La solución a la paradoja de Hobbes[5] (Hampton, 1994: 28 y ss.; Valdés, 2000), en la cual participan ambos filósofos de la política y el derecho, puede enunciarse así: si cada norma susceptible de aplicarse a los gobernados requiere de una justificación para ser obedecida ¿cuál es su última justificación? En El Leviatán, Thomas Hobbes no consiguió resolver el dilema, prisionero como estaba de la ambivalencia entre la soberanía del rey y la del pueblo, que lo lleva a depositar en aquel la última instancia de la soberanía. No es sino cuando el obstáculo del absolutismo cede al pensamiento que sobreviene la idea de que a toda forma legítima de gobierno subyace la aceptación de los gobernados a su forma; el reconocimiento de los gobernados a la modalidad de gobierno a la que se someten. Esta aceptación no es necesariamente unánime, como mostraron Buchanan y Tullock (1962), sino mayoritaria o dominante, aunque para efectos de la constitución de un sistema político se trata de una «regla de unanimidad». Pero la esencia del problema está en que la justificación del reconocimiento a la autoridad política se transformó a partir de la idea de que la soberanía no deriva de Dios sino del pueblo. En ambas situaciones hay una regla de reconocimiento acerca de quién está facultado para conformar el sistema político y, en consecuencia, para emitir normas de cumplimiento obligatorio. Pero el contenido cultural y sociológico del reconocimiento es diametralmente opuesto en un caso y en el otro.[6]

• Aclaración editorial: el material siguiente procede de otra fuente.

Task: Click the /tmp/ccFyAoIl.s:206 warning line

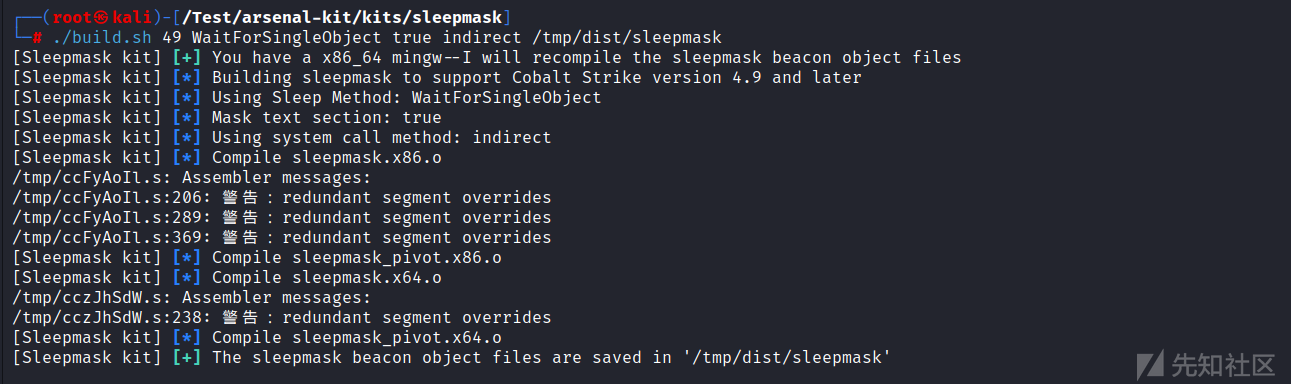Action: click(282, 197)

Para entender la regla de reconocimiento como definitoria de un régimen político debe atribuírsele un determinado contenido, a saber: cómo «la regla de reconocimiento socialmente reconocida y aceptada debe identificar el derecho si ha de crearse un gobierno: es decir, que debe especificar el derecho como producto de algún tipo de voluntad humana» (Hampton, 1994: 25).

Entre las relaciones más relevantes de gobernantes y gobernados derivadas del tipo de régimen aceptado están: que los gobernados obedecen a sus gobernantes; que esa decisión responde a métodos especificados que pueden variar de un sistema a otro;[7] que ambos pueden realizar determinados actos (tales como legislar o garantizar la aplicación de la ley), mientras que tienen prohibido realizar otros (en el caso de la autoridad, aquellos que no le están expresamente permitidos; en el de los gobernados, la acción contra terceros o la desobediencia a la autoridad legalmente reconocida, etc.); que los gobernantes pueden ser depuestos bajo ciertas circunstancias y así, sucesivamente.